Trascriva fedelmente il passo del testo sull'omelia del Papa che si apre con le parole contenenti «Poi la seconda» e si chiude con «Gesù ci salva.».

## [Estratto del documento]
▬▬▬

Come fa sempre, il Papa è partita dalle letture del giorno. Nella prima, il profeta Geremia, «in pieno disastro nazionale, mentre il popolo è deportato dai nemici», annuncia che «il Signore ha salvato il suo popolo, il resto d’Israele». L'evidenza sembra indicare il contrario. I nemici hanno vinto. Ma in realtà il Padre «si prende cura dei suoi figli, li accompagna nel cammino, sostiene "il cieco e lo zoppo, la donna incinta e la partoriente" (31,8). La sua paternità apre loro una via accessibile, una via di consolazione dopo tante lacrime e tante amarezze». Certamente, sul piano umano e storico, Israele ha perso e molti saranno deportati. Ma «se il popolo resta fedele, se persevera a cercare Dio anche in terra straniera, Dio cambierà la sua prigionia in libertà, la sua solitudine in comunione: ciò che oggi il popolo semina nelle lacrime, domani lo raccoglierà nella gioia».
Nella sequenza liturgica è seguito un salmo che manifesta «la gioia che è frutto della salvezza del Signore»: «La nostra bocca si riempì di sorriso, la nostra lingua di gioia». La gioia definisce il cristiano come «una persona che ha sperimentato l’azione salvifica di Dio nella propria vita». Al Sinodo e oltre, ha detto il Papa, anche «noi Pastori, abbiamo sperimentato che cosa significhi seminare con fatica, a volte nelle lacrime, e gioire per la grazia di un raccolto che sempre va oltre le nostre forze e le nostre capacità».
Poi la seconda lettura, un brano della Lettera agli Ebrei che presenta la compassione di Gesù. Anche il Signore «si è rivestito di debolezza» per «sentire compassione per quelli che sono nell’ignoranza e nell’errore. Gesù è il sommo sacerdote grande, santo, innocente, ma al tempo stesso è il sommo sacerdote che ha preso parte alle nostre debolezze ed è stato messo alla prova in ogni cosa come noi, escluso il peccato». Ed è così che Gesù ci salva.
Il Vangelo della domenica «ci collega direttamente alla prima Lettura: come il popolo d’Israele è stato liberato grazie alla paternità di Dio, così Bartimeo è stato liberato grazie alla compassione di Gesù». Gesù si ferma per rispondere al grido del cieco Bartimeo. «Si lascia toccare dalla sua richiesta, si fa coinvolgere dalla sua situazione. Non si accontenta di fargli l’elemosina, ma vuole incontrarlo di persona». Chiede a Bartimeo: «Che cosa vuoi che io faccia per te?». «Potrebbe sembrare - chiosa il Papa - una richiesta inutile: che cosa potrebbe desiderare un cieco se non la vista? Eppure, con questo interrogativo fatto “a tu per tu”, diretto ma rispettoso, Gesù mostra di voler ascoltare le nostre necessità. Desidera con ciascuno di noi un colloquio fatto di vita, di situazioni reali, che nulla escluda davanti a Dio». Dopo la guarigione il Signore dice a Bartimeo: «La tua fede ti ha salvato». È bello, commenta il Pontefice, «vedere come Cristo ammira la fede di Bartimeo, fidandosi di lui. Lui crede in noi, più di quanto noi crediamo in noi stessi».

▬▬▬

Righe tratte da un insieme di dati
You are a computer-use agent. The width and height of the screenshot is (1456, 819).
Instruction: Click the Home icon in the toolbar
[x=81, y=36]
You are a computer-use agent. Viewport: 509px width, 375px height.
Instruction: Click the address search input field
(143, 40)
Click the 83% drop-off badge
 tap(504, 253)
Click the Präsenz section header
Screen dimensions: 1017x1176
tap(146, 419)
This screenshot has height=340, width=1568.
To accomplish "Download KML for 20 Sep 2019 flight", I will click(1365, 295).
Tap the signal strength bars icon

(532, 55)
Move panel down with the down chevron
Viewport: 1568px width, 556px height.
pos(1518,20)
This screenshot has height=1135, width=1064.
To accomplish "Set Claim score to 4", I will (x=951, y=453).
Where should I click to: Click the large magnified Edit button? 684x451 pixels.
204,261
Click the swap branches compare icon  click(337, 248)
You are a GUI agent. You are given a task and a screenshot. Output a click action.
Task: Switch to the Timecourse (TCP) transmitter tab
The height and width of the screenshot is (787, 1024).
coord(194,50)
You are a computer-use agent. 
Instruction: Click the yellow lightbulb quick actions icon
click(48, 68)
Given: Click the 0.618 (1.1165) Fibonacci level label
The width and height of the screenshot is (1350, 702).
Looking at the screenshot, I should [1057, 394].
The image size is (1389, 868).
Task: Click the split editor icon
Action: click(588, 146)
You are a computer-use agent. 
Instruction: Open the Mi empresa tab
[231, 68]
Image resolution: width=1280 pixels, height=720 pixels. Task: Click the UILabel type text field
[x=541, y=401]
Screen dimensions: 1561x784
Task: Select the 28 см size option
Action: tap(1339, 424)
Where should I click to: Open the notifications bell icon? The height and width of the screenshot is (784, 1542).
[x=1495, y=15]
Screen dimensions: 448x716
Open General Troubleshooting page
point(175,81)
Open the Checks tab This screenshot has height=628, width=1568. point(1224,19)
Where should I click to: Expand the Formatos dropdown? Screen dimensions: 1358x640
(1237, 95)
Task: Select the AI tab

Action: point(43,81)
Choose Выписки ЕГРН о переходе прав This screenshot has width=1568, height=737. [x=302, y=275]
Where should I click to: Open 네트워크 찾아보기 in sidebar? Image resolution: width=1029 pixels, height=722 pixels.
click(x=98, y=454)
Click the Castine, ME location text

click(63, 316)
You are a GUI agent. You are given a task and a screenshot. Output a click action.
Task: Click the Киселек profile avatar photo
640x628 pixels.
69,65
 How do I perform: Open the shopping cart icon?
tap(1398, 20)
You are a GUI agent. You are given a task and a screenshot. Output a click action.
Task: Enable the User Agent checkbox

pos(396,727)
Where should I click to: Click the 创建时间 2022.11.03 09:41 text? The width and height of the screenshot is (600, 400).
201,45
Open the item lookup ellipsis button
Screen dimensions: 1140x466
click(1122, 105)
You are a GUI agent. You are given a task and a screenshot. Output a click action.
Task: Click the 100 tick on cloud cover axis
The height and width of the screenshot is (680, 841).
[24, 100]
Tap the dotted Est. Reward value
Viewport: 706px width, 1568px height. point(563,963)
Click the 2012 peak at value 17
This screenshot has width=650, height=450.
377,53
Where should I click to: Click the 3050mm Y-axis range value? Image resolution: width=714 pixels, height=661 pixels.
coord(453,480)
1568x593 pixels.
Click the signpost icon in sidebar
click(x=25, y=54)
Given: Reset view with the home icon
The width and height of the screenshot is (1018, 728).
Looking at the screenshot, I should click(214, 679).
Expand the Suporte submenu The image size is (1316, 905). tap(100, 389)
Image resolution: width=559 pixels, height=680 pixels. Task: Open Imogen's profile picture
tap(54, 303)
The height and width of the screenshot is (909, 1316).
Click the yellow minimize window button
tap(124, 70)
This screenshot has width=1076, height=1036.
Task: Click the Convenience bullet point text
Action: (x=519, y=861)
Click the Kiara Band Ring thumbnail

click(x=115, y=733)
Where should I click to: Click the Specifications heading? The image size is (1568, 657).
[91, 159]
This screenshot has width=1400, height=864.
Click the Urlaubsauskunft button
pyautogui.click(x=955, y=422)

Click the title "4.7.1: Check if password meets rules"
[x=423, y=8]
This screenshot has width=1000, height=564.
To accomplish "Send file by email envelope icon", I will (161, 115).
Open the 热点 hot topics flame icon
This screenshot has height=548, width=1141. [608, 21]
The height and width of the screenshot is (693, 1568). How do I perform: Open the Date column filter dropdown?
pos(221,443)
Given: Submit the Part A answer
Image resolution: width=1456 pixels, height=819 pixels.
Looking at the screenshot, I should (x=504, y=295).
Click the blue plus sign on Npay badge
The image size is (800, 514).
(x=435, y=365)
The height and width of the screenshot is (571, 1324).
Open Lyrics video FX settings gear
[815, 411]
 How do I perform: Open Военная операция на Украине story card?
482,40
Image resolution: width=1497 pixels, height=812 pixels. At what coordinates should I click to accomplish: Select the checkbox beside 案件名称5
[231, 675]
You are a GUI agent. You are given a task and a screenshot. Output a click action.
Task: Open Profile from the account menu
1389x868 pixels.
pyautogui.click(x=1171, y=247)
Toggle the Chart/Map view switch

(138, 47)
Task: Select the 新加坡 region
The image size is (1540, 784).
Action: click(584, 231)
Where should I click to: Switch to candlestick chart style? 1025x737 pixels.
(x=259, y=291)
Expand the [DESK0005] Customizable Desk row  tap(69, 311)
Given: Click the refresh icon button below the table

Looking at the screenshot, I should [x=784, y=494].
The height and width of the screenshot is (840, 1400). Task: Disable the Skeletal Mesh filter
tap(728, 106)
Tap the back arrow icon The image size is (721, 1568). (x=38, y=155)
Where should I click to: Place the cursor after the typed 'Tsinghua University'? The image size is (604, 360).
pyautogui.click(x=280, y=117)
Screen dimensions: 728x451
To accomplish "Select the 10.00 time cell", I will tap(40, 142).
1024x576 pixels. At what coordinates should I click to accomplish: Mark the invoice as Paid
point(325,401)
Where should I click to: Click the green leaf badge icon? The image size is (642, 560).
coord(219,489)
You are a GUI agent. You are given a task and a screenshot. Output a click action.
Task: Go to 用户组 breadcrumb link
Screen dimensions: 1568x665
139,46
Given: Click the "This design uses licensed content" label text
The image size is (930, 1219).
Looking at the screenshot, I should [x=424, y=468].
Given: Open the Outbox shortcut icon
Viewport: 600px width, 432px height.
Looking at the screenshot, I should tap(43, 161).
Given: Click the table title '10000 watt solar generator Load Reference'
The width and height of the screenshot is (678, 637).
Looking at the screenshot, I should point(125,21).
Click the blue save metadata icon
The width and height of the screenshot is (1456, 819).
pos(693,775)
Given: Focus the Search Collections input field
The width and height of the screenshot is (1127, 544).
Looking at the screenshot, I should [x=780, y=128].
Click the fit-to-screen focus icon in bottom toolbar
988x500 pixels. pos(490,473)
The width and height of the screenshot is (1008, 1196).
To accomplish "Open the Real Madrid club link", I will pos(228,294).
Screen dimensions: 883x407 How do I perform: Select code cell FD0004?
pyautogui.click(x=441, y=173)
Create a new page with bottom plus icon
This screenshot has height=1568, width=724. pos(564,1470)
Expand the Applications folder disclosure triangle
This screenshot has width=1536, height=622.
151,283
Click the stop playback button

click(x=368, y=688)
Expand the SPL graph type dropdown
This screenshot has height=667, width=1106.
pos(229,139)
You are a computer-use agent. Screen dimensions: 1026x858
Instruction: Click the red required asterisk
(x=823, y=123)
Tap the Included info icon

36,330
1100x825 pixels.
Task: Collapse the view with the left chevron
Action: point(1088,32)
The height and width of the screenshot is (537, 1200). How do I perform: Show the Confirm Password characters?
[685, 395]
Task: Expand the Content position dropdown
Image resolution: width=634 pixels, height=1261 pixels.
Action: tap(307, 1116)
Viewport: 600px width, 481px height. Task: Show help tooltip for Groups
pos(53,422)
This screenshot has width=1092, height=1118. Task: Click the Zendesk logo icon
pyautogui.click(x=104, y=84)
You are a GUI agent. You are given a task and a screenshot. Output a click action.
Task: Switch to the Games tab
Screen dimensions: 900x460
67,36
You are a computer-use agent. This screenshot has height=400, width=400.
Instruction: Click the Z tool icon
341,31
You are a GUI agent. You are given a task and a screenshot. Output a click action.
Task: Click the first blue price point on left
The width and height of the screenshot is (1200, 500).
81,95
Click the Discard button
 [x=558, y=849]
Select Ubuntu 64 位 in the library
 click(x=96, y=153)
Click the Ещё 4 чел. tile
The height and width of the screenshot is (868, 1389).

▬▬▬

## [Soluzione proposta]
Poi la seconda lettura, un brano della Lettera agli Ebrei che presenta la compassione di Gesù. Anche il Signore «si è rivestito di debolezza» per «sentire compassione per quelli che sono nell’ignoranza e nell’errore. Gesù è il sommo sacerdote grande, santo, innocente, ma al tempo stesso è il sommo sacerdote che ha preso parte alle nostre debolezze ed è stato messo alla prova in ogni cosa come noi, escluso il peccato». Ed è così che Gesù ci salva.